> **EXERCISE REQUIREMENTS**: Reproduce the passage of the article on the seniors' cyber safety workshop verbatim, starting at "The workshop was" and ending at "Community Engagement Specialist.".

> **EXCERPT TO READ**:
----

The Good Life

Seniors safety online focus for workshop


Cyber Safety Workshop for Goodwin Ainslie residents

A Cyber Safety Workshop in partnership with Telstra’s volunteer digital ambassadors has educated Goodwin residents on how to protect themselves online and identify scams.

The workshop was tailored for seniors, who may have relatively less experience in the online environment and are therefore less aware of risks. Telstra’s digital ambassadors warned participants about “dodgy” online organisations who try to manipulate seniors into providing their account information to siphon their funds.

“It’s about safety and knowledge. We’re here to give seniors the skills, knowledge and confidence to use the internet safely,” said Ann Jakle, Telstra Community Engagement Specialist.

The Telstra digital ambassadors are part of a community volunteering program. “At Telstra every employee has one day a year to volunteer in the community. I realised there was a need to help seniors to get connected safely online, to mitigate social isolation which can be a problem for people as they become less mobile with age”, says Jakle.

“Knowing the care Goodwin provide to their seniors I was sure Goodwin management would be open to the digital ambassador program,” says Jakle.

----

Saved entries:

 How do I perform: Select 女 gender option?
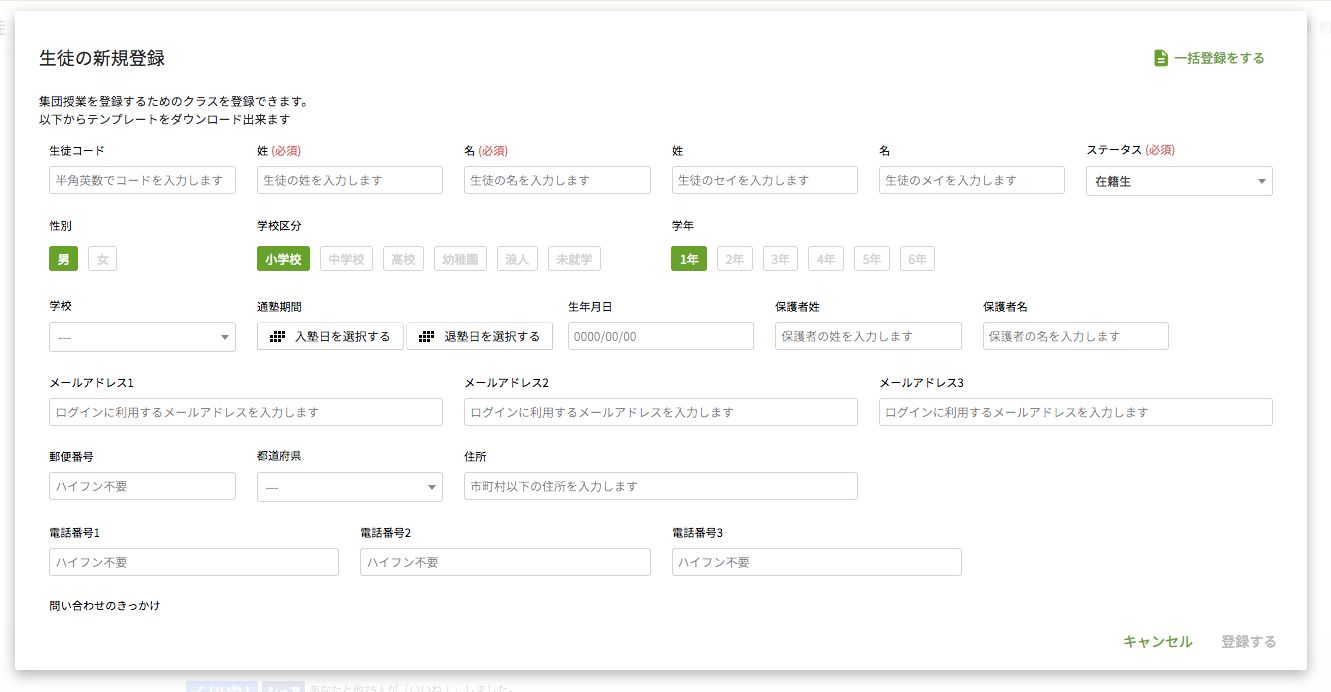[x=102, y=259]
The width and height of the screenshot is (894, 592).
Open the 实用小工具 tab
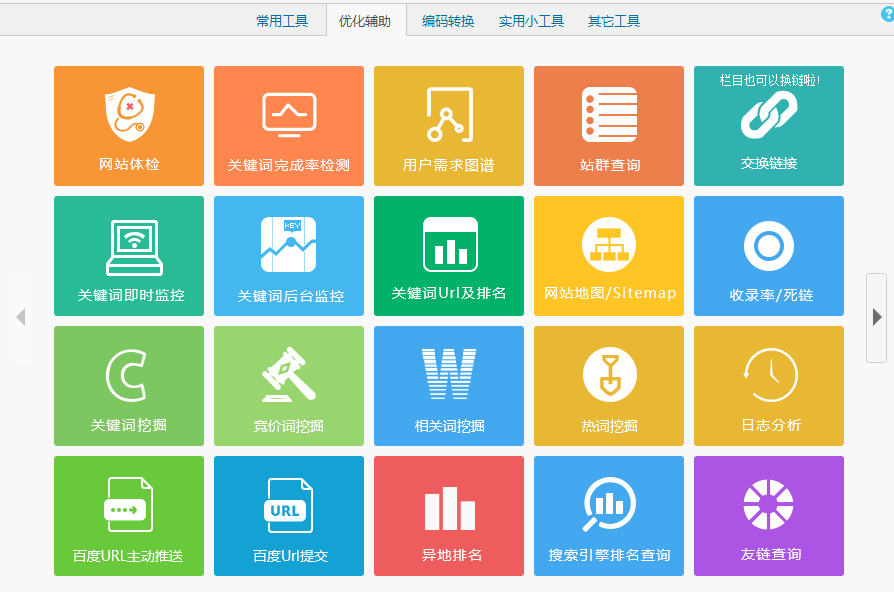pyautogui.click(x=531, y=20)
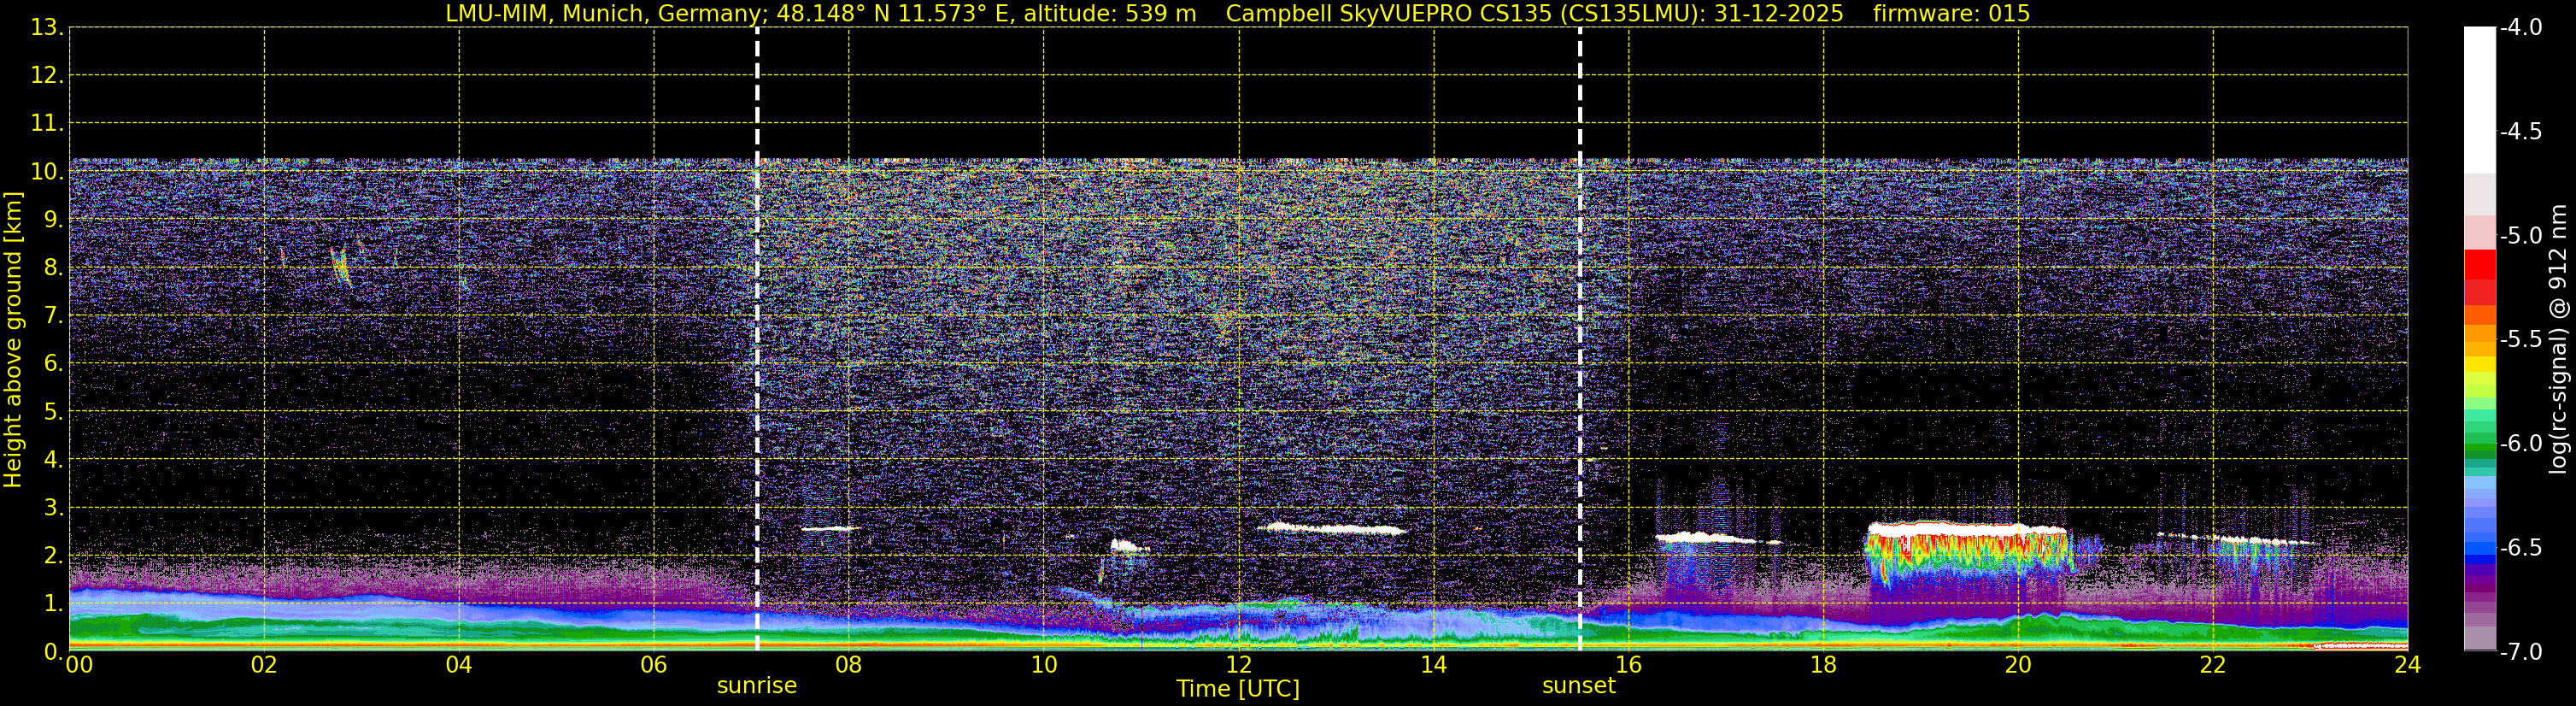The height and width of the screenshot is (706, 2576).
Task: Click the log(rc-signal) @ 912 nm label
Action: [x=2560, y=339]
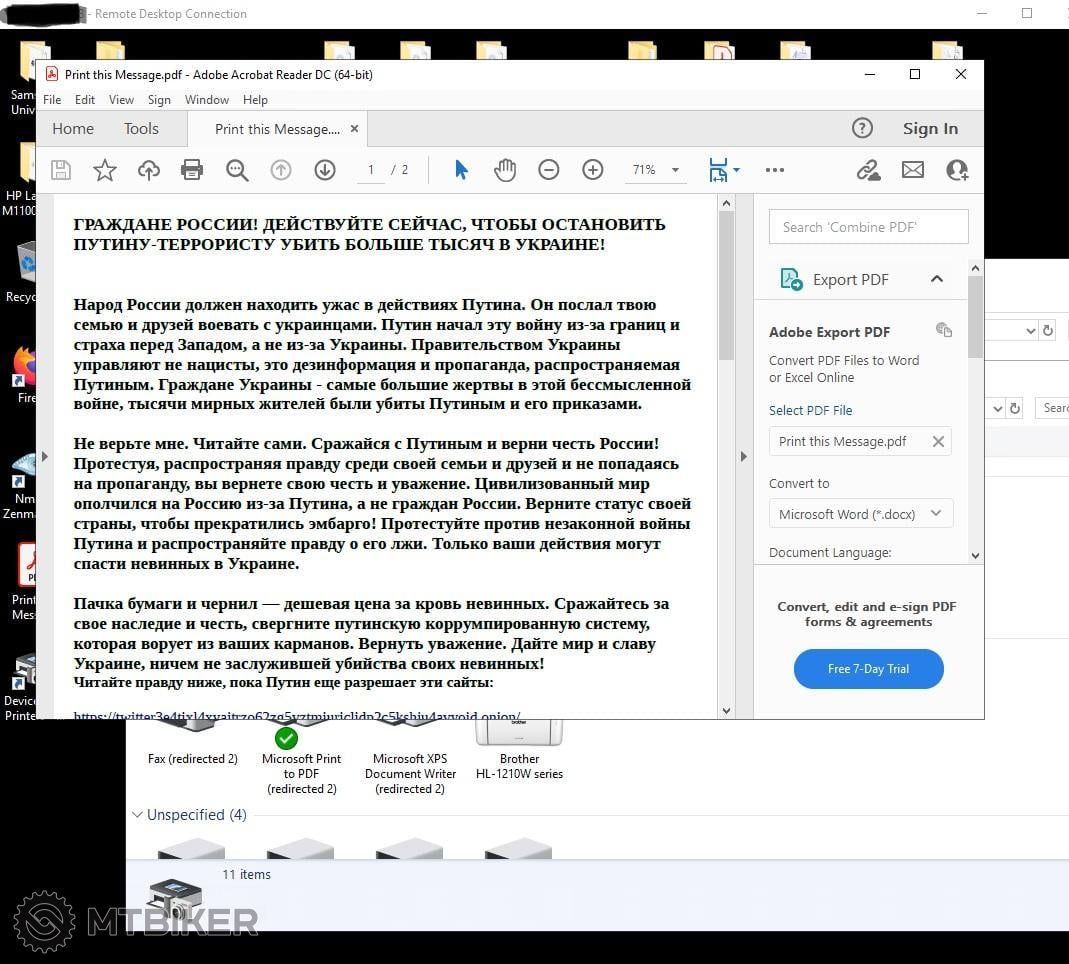Collapse the Unspecified (4) devices group
Screen dimensions: 1069x964
pos(137,815)
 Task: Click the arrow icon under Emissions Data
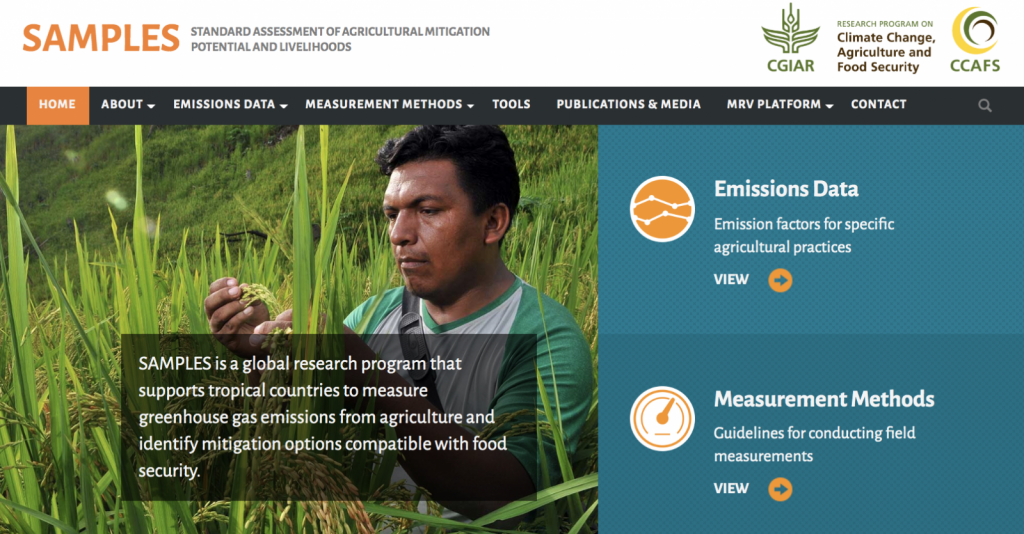click(x=780, y=280)
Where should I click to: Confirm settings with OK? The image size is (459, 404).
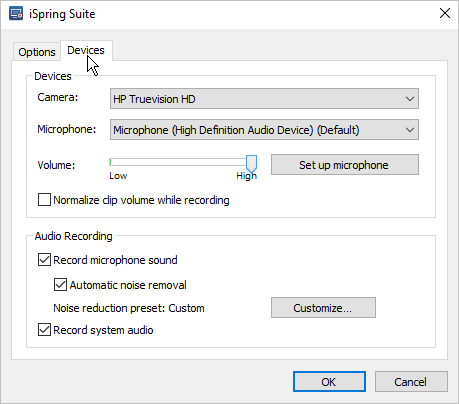(329, 382)
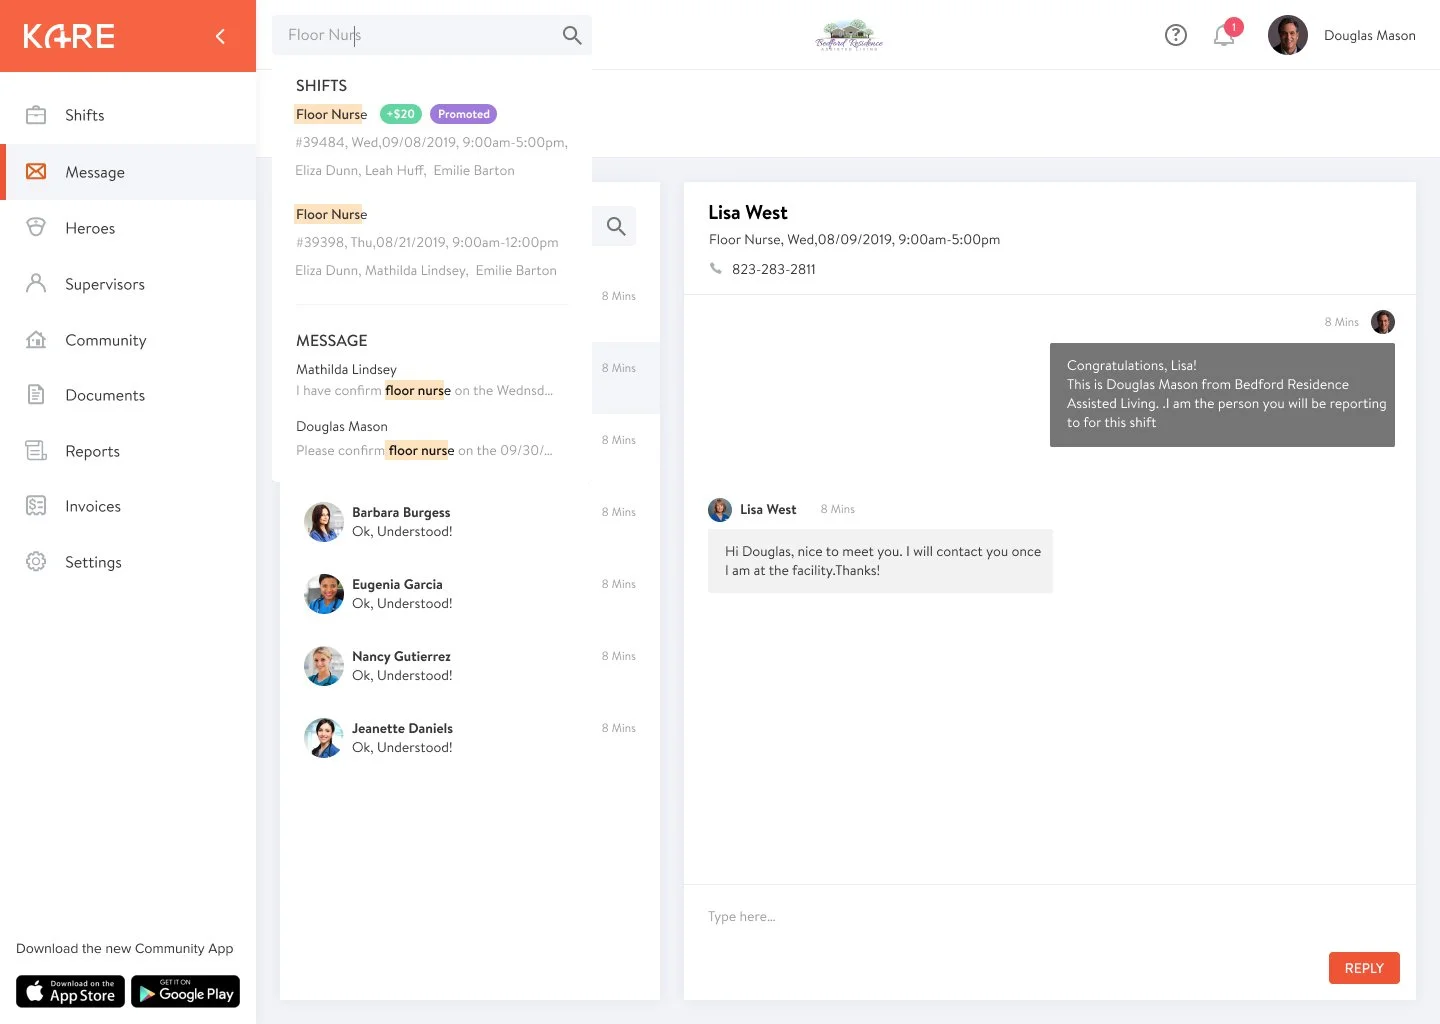Select the Reports icon
Screen dimensions: 1440x1024
pyautogui.click(x=35, y=451)
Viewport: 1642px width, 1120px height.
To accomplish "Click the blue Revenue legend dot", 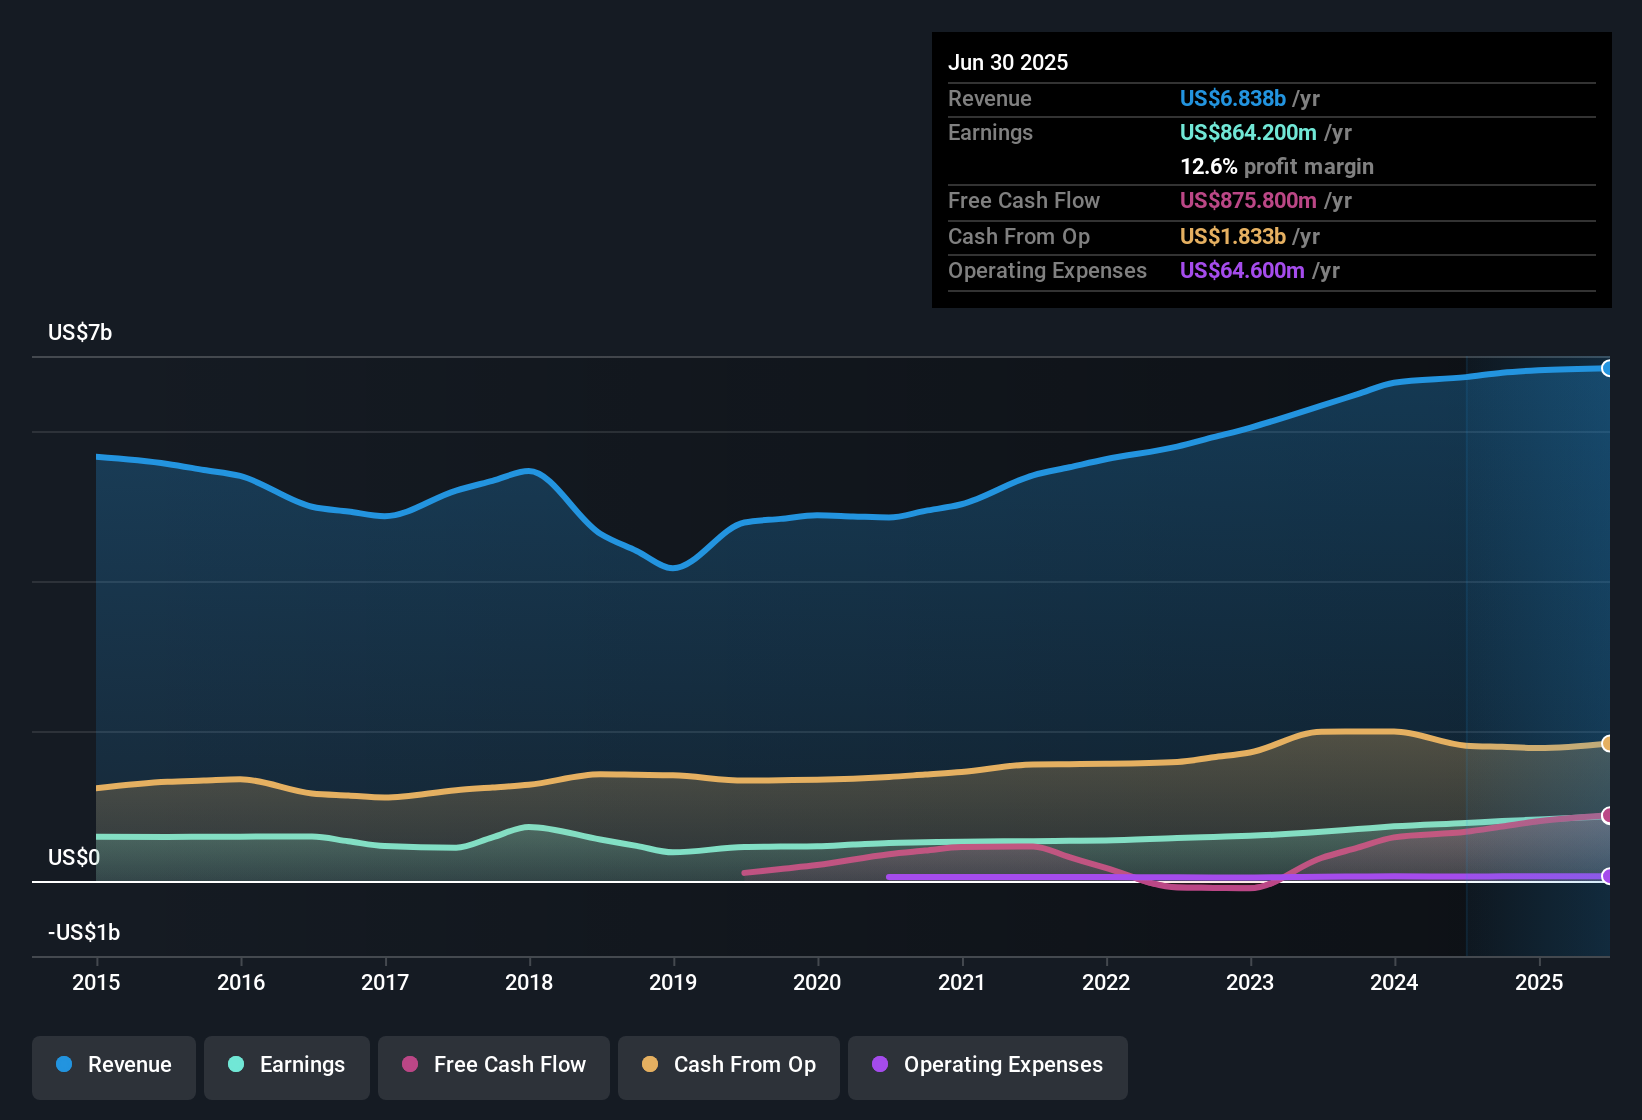I will [64, 1064].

----

> **TASK RESPONSE**:
The workshop was tailored for seniors, who may have relatively less experience in the online environment and are therefore less aware of risks. Telstra’s digital ambassadors warned participants about “dodgy” online organisations who try to manipulate seniors into providing their account information to siphon their funds.

“It’s about safety and knowledge. We’re here to give seniors the skills, knowledge and confidence to use the internet safely,” said Ann Jakle, Telstra Community Engagement Specialist.